Red Teaming Learning Path
Red Teaming Learning Path by TryHackMe.
Certification Link/Proof
- Path page: https://tryhackme.com/r/path/outline/redteaming
- Proof: Verification available upon request.
Introduction
The Red Teaming Learning Path teaches how to emulate an adversary in complex environments. Going beyond standard penetration testing, it focuses on full red team engagements designed to challenge defensive capabilities. After completing the path you will have practical, offensive skills applicable to red team operations and adversary emulation.
Corporateses translation: Going beyond just penetration and learning the engagement from end to end from an environment perspective, not just system. Neat-o.
Why I Took It
I completed this path to build structured, practical red team skills-mapping reconnaissance to weaponization, access, persistence, lateral movement, and exfiltration—so I can evaluate and stress-test defensive controls in realistic scenarios.
Now, Why I Actually Took It
I wanted more options on my resume and my penetration testing didn't cover red team since they are two different roles. So, I took this course to begin to diversify my skillset ot give me more employment options.
Modules (abridged)
- Red Team Fundamentals.
- Red Team Engagements.
- Red Team Threat Intel.
- Red Team OPSEC.
- Intro to C2.
- Red Team Recon.
- Weaponization.
- Password Attacks.
- Phishing.
- The Lay of the Land/Enumeration.
- Windows Privilege Escalation.
- Windows Local Persistence.
- Lateral Movement & Pivoting.
- Data Exfiltration.
- Windows Internals/Introduction to Windows API.

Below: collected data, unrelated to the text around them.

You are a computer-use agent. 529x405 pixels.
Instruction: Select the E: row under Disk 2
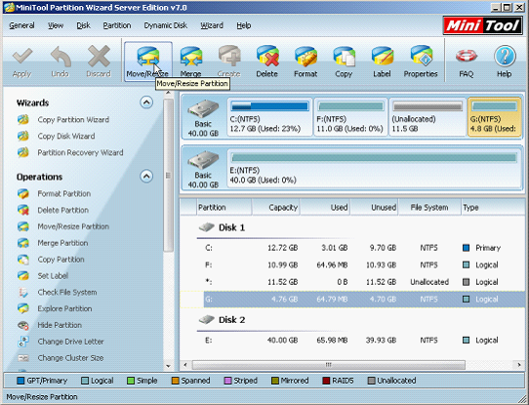click(352, 341)
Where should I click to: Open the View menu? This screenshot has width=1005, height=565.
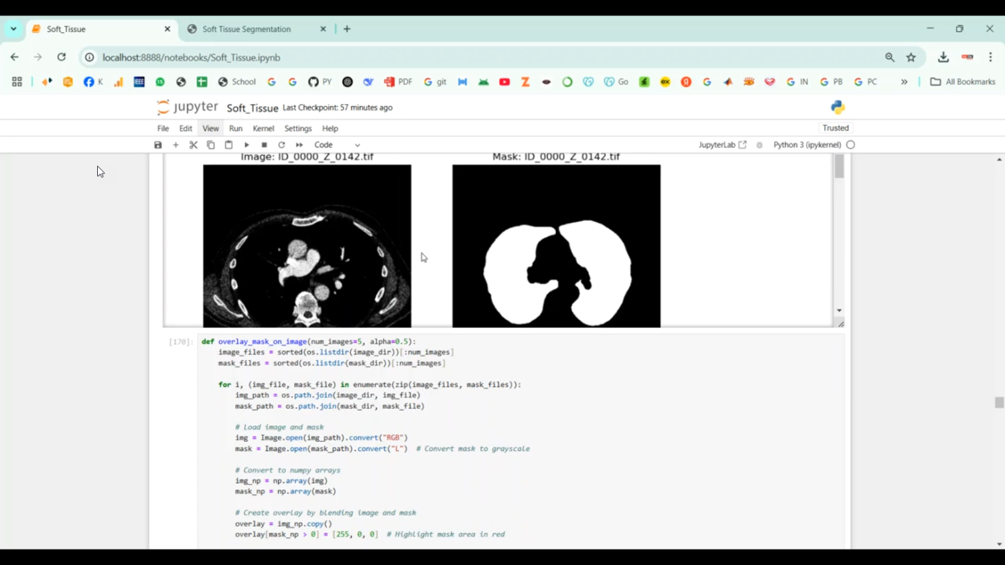(210, 129)
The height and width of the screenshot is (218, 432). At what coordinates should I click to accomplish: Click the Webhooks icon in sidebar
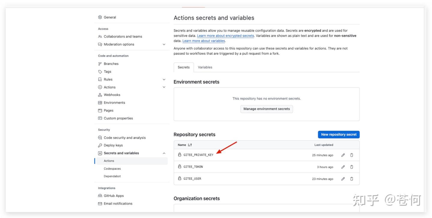[x=100, y=95]
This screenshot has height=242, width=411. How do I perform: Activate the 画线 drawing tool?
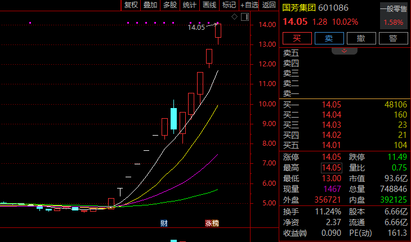pyautogui.click(x=209, y=5)
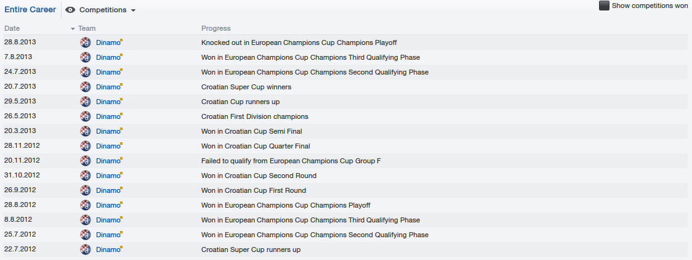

- Abusing Windows Internals.
- Introduction to Antivirus/AV Evasion: Shellcode.
- Obfuscation Principles/Signature Evasion/Bypassing UAC.
- Runtime Detection Evasion/Evading Logging & Monitoring.
- Living Off The Land (LOTL) techniques.
- Network Security Solutions & Firewalls.
- Sandbox Evasion.
- Active Directory Basics → Breaching, Enumerating, Exploiting & Persisting AD.
- Credentials Harvesting.
What Actually Mattered
Favorite modules:
- C2 & OPSEC fundamentals - Understanding operational security from red team perspective changed how I approach blue team detection (now I know what attackers try to hide).
- Windows Internals/API Abuse - This directly feeds into my OSED prep and understanding how malware operates at a low level.
- AD attack chain - Breaking, enumerating, and persisting in AD environments is critical for both offense and defense.
What I learned the hard way
- Living off the land (LOTL) is hard: Theory vs. practice gap is real. Labs are one thing but dealing with EDR and modern logging are a different beast. When you first bring it to the workplace, you are going to get Slack messages from the Blue Team. A lot. Like, a real lot. Fun Fact: CrowdStrike detects certuril downloads. Who knew?
- Obfuscating malware is like walking a tightrope: You need to obfuscate your malware to complicate analysis and hide malicious WinAPI calls. But, if you over obfuscate, you trigger the entropy alert.
Related Works
Hands‑On/Labs
- Path contains multiple hands-on rooms and exercises: C2 fundamentals, OPSEC scenarios, simulated phishing, AD labs, privilege escalation challenges, lateral movement/pivoting tasks, and AV evasion exercises.
- Work completed in TryHackMe lab environments.
Tools & Techniques Covered
- Recon & scanning, credential harvesting, phishing toolchains.
- Command & Control basics, tunnelling, port forwarding.
- Windows internals & API abuse, PowerShell, living-off-the-land binaries.
- AV/EDR evasion patterns, obfuscation techniques, runtime evasion.
- Active Directory attack techniques, enumeration tooling, lateral movement tooling.
Career/Practical Benefits
- Builds practical offensive skillset for red team roles and adversary emulation engagements.
- Strengthens understanding of detection/response gaps in enterprise environments.
- Useful background for designing red team assessments, Purple Team engagements, and improving defensive controls.
Tips & Lessons Learned
- Prioritise repeatable, well-documented tradecraft over flashy one-offs.
- Practice OPSEC and clean-up procedures in lab environments.
- Map each offensive action to the corresponding defensive detection you’d expect to see.
- Use small exercises to combine techniques end‑to‑end (recon → access → persistence → exfil).
Outcome/Status
- Verification available upon request.